*Фрагмент страницы*:
И дело не только в том, что на первый план выходят столь мощные портретисты, как Крамской. Сам Перов в это десятилетие создает наиболее замечательные свои портреты. Само социально-бытовое полотно «Бурлаки на Волге», в творчестве молодого Ильи Репина осваивающего «большую форму», явив обществу долгожданную масштабную  «картину народного горя», в то же время остается коллективным портретом. В ней каждый герой – личность во всей полноте ее любовного и бережного, хотя и несомненно несколько романтизированного воплощения.

А система продолжает свое развитие, пополняя спектр жанров – образов, один за другим встраиваемых в полную, стереоскопичную, гармоничную картину мира. При этом жанровый репертуар каждого десятилетия, очередность их появления и развития тесно связаны с изменениями социально-исторической ситуации, с настроем общества, обусловлено общественными настроениями эпохи.

В эти десятилетия реализм, пробивающий главное русло русского искусства, практически не испытывает давления власти. Всякая попытка приглушить, притеснить это художественное направление только придает ему силы: художники опираются на общественное мнение, которое - впервые в России – обретает реальную силу. Общественное мнение поддерживает художников-реалистов и «тенденциозное» искусство. Все главные проблемы, которыми болеет русское общество и которые прежде занимали журналистику и литературу, теперь пропускаются через визуальный образ, полноценно дискуссионный, пробуждающий мысль, будоражащий общественное сознание.

В 1889-е годы реалистическая система становится двухслойной – диахронной, поскольку активизируется жанрообразование в слое исторической живописи. Обостряется и обретает стереоскопичность социально-историческое видение мира. Обращение к историческому прошлому в то десятилетие России, которое современники считали самым глухим и темным, было вполне объяснимым. Это сегодня забыты «совиные крыла» Победоносцева, а Александр III признан самым разумным государем, вернувшим Россию в стабильное существование. Люди восьмидесятых годов видели все в трагических тонах – не безосновательно. И искусство, которое схватывало и воплощало их мировидение, создавало драматически окрашенную картину мира. Живопись обратилась к прошлому в надежде объяснить и понять настоящее, их боль и горечь, и система жанров, достроенная реалистической «большой социально-исторической картиной» Василия Сурикова и Ильи Репина, обрела временную объемность9.

В 1880-1890-е годы в русской живописной картине мира начинает с особой мощью звучать образ природы. Национальный пейзаж, начало которому было положено Алексеем Венециановым, окрашенный народной скорбью, занял свое место в системе реалистических жанров как фон социально-бытовой картины еще в 1860-е в творчестве Перова, как центральный – в работах Саврасова, а затем Васильева. Но в последние два десятилетия, поддержанный романтическим творчеством Айвазовского и Архипа Куинджи, расцвел удивительными красками и тончайшими настроениями в полотнах Поленова, Левитана, Валентина Серова и дал возможность позднейшим исследователям говорить о формировании в русской живописи конца века «пейзажного видения мира»10.

*Условие задания*:
Кто, согласно фрагменту о русской живописи, положил начало национальному пейзажу?

*Исходные материалы*:
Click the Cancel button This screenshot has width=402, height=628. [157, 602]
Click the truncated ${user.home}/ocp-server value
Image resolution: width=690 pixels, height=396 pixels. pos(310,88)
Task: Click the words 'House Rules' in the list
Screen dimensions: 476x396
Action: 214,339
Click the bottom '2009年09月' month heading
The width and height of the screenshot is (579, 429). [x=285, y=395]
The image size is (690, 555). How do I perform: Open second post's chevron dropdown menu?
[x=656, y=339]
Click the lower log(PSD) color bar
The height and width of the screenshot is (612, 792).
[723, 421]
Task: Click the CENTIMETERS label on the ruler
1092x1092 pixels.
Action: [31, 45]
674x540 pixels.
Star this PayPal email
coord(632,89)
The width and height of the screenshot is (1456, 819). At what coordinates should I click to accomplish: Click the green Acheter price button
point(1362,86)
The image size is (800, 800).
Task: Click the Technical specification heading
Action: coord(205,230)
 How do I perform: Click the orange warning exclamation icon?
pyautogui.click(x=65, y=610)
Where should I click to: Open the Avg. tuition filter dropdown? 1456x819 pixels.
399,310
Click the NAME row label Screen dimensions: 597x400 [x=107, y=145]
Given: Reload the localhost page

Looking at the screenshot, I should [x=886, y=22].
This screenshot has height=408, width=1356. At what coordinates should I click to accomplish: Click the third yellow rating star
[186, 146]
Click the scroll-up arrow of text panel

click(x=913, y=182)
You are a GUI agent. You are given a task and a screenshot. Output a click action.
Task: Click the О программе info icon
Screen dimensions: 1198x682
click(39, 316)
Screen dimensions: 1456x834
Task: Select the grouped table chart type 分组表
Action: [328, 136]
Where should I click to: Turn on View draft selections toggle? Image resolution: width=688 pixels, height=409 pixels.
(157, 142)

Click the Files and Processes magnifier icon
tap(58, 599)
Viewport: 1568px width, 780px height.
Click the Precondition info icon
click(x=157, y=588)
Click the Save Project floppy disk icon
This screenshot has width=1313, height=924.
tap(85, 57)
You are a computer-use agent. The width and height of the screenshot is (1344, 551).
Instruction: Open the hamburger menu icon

*Ответ к заданию*:
Алексей Венецианов.